Quote the lines below from the one containing "You are a computer-use" to the final line, both ends included; exclude the pictures.
== Given data ==
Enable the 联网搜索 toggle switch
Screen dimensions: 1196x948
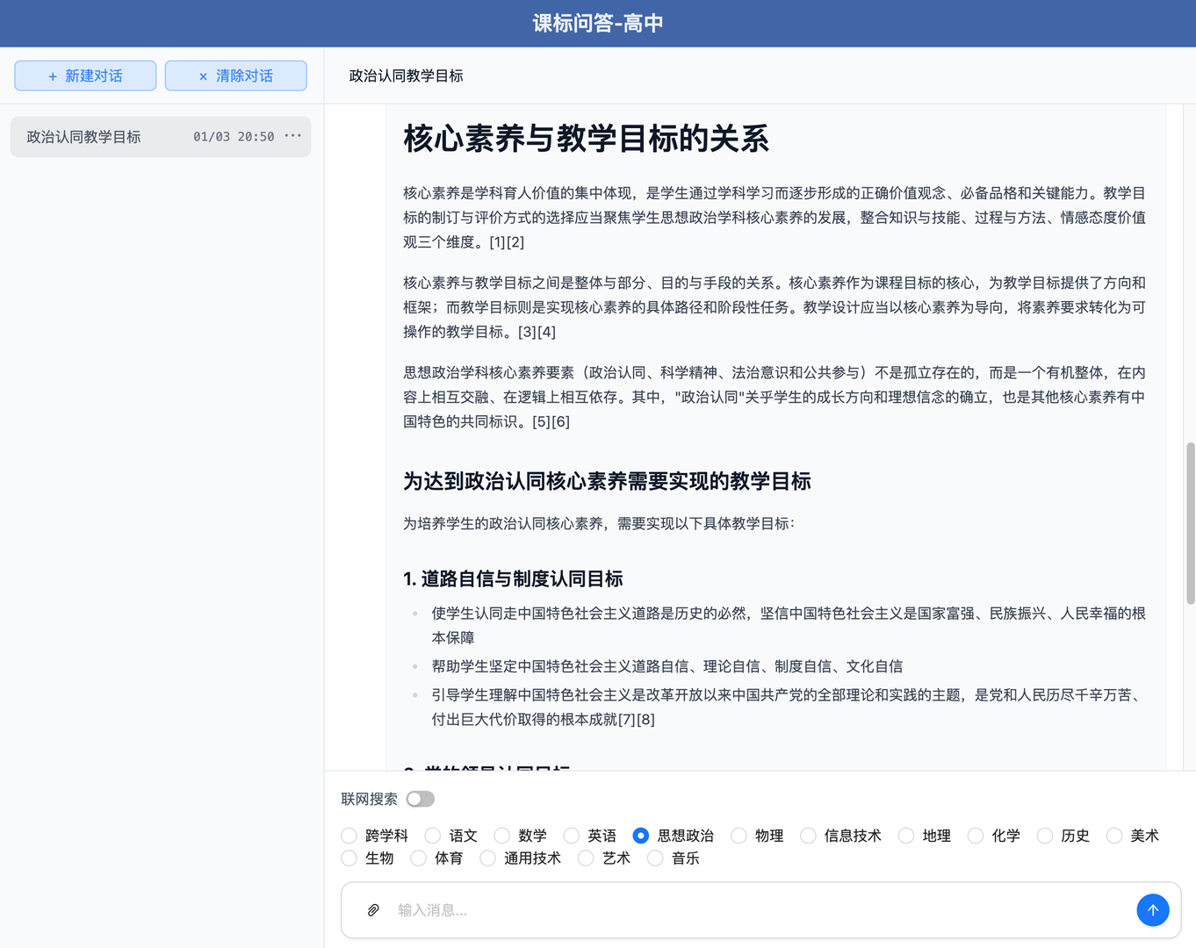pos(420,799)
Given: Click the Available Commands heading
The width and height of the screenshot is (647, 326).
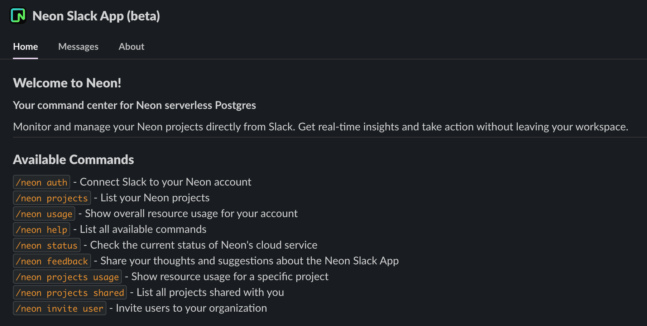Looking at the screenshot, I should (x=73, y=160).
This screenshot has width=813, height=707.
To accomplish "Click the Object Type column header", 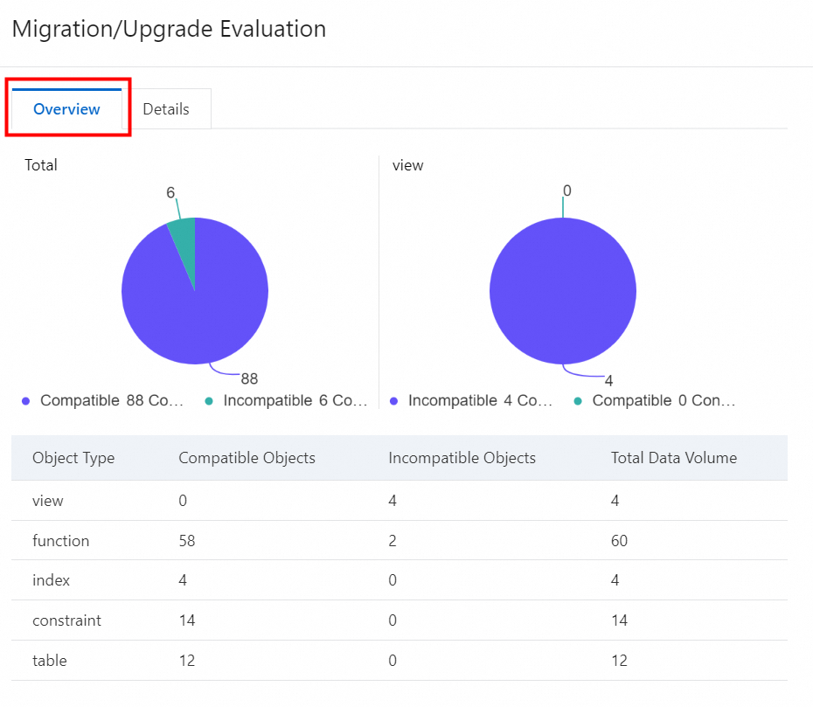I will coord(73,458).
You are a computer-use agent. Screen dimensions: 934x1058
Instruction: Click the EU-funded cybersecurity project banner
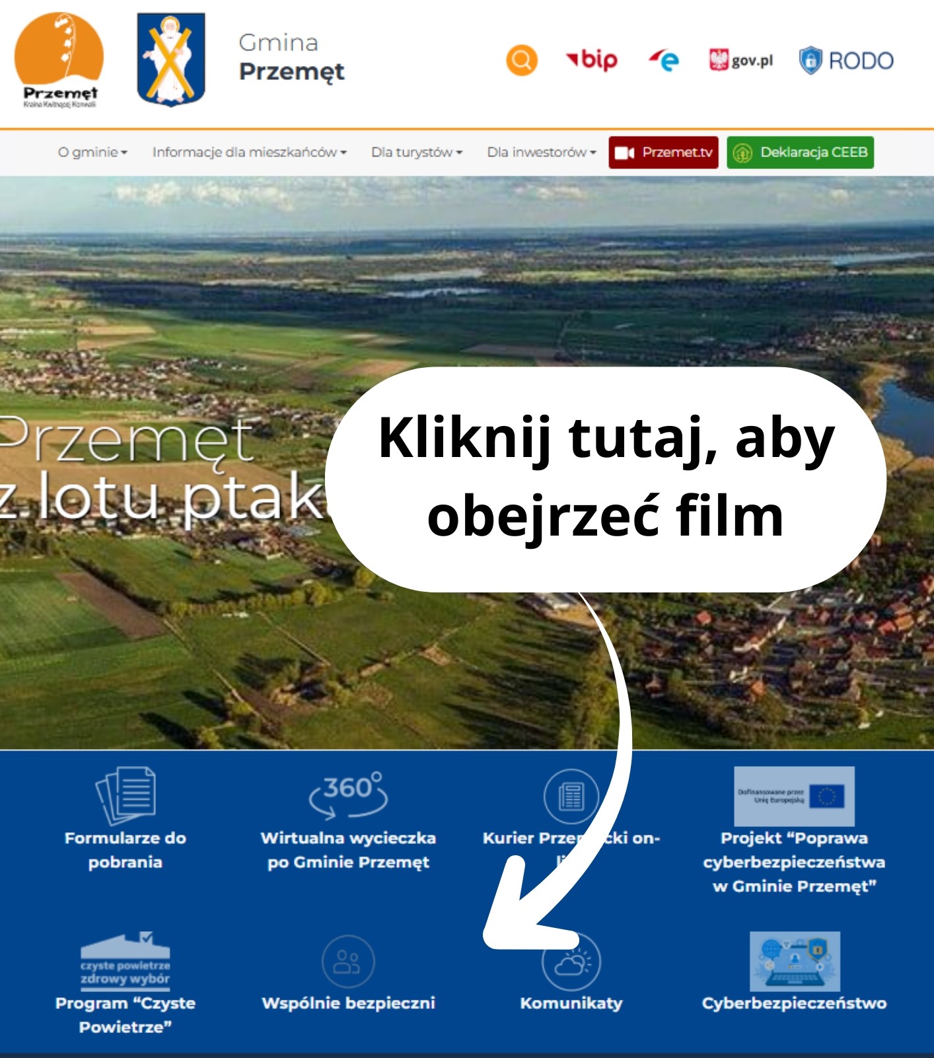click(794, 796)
===
Your response:
You are a computer-use agent. Screen dimensions: 934x1058
Instruction: Click the EU-funded cybersecurity project banner
click(794, 796)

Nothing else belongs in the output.